Они недавно поженились и жили на втором этаже так назваемого «румынского» дома. Румынского, потому что строили его пленные румыны в уже далеком теперь сорок шестом году. Таких домов тогда множество понастроили во всех уголках России, разве что кое-где они назывались «немецкими», а кое-где «итальянскими». Я скоро, сказал он, ставь борщ греться, сказал он, поцеловал ее в лоб и ушел покупать елку. Она подбежала к окну кухни, чтоб увидеть, как он выйдет. Он обернулся и помахал ей рукой, она обрадованно замахала в ответ через мутные дождевые штрихи на стекле. Надо б окно помыть, да подождет до весны. Он свернул в подворотню новостройки и пропал из вида.
Где-то через неделю она смогла согласиться, что он не вернется, начать мыться и причесываться и связно отвечать на вопросы, а до этого не хотела никого слушать, только кричала на одной высокой ноте. Мать вздохнула с облегчением. Психиатра в городке не водилось.
Многодневная экскурсия
Тогда, в семидесятые годы прошлого века, было много зимних экскурсий для школьников.

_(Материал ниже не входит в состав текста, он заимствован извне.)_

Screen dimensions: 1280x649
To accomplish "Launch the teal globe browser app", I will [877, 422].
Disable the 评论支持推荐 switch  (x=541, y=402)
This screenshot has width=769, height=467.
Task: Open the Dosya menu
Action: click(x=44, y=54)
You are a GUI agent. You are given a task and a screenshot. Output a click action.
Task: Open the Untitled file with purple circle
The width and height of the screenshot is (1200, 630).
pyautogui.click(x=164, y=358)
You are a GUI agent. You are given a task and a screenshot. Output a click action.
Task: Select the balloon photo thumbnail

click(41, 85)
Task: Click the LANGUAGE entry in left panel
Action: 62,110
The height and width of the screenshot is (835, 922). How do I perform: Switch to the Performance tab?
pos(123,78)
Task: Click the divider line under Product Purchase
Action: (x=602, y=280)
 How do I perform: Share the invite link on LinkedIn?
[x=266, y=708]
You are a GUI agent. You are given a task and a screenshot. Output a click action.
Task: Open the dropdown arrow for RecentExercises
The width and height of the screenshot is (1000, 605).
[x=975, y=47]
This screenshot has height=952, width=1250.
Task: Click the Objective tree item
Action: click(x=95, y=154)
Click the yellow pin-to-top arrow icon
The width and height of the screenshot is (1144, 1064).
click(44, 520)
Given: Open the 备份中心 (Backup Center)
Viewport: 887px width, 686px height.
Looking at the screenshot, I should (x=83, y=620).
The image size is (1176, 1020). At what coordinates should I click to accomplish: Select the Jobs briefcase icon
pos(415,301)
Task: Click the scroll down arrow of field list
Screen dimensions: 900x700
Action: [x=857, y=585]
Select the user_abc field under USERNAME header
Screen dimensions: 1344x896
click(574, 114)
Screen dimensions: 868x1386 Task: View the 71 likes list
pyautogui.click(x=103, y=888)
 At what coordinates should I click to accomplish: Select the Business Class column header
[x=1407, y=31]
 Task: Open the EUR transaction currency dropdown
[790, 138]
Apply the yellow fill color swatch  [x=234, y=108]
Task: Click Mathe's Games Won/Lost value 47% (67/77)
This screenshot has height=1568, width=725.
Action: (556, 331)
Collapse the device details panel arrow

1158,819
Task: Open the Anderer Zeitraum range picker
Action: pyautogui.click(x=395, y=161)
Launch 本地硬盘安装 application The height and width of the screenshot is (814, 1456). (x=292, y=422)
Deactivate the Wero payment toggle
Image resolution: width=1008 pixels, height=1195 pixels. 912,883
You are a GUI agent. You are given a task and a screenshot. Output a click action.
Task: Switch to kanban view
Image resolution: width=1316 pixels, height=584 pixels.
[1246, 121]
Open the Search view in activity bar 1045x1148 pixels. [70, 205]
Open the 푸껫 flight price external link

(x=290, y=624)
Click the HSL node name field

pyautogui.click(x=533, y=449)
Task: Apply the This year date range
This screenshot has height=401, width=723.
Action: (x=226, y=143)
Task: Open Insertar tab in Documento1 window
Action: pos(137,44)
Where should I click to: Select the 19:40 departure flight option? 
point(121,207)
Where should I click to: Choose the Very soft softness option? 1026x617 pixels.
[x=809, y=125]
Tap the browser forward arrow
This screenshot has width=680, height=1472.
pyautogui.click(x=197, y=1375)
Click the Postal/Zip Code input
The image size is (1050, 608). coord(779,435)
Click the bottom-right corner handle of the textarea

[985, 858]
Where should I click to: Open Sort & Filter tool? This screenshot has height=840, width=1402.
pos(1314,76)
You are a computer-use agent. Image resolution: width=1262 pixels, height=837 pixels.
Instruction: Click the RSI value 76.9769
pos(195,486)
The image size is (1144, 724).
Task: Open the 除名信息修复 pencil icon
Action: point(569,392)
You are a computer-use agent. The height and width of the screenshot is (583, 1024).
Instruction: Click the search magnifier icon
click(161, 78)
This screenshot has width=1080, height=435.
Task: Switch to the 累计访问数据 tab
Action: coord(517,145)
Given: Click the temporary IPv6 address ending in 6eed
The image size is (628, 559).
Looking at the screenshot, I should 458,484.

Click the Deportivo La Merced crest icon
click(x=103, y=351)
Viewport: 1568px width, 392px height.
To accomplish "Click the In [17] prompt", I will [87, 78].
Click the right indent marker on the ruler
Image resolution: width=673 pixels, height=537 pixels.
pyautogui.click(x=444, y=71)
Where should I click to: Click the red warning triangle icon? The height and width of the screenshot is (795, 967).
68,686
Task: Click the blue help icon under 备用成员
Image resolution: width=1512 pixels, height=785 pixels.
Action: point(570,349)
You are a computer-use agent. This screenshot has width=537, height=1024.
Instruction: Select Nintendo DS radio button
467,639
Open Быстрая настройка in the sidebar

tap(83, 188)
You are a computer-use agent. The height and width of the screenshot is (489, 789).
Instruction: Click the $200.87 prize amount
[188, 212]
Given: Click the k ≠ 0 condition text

Не знаю, кто придумал собирать ободранные и плохо отапливаемые вагоны в составы, грузить в них огромные табуны разновозрастных школьников и отправлять во внеграфиковые поездки по странным маршрутам. Надеюсь, ему это зачтется, когда он предстанет перед Всевышним.
Объяснение характерных особенностей движения поезда вне графика, следующего по маршруту, например, Воронеж — Минск — Брест — Вильнюс — Рига, заняло б слишком много места, поэтому ограничимся сообщением, что такой поезд движется рывками, подолгу стоит в неожиданных местах, сортир, и так-то небезупречный, во время этих стоянок наглухо закрыт, буфет не работает, что называется ни пожрать, ни… в общем, школьникам потом обычно есть что вспомнить. Иногда маршруты внеграфиковых поездов пересекаются, и происходят странные встречи.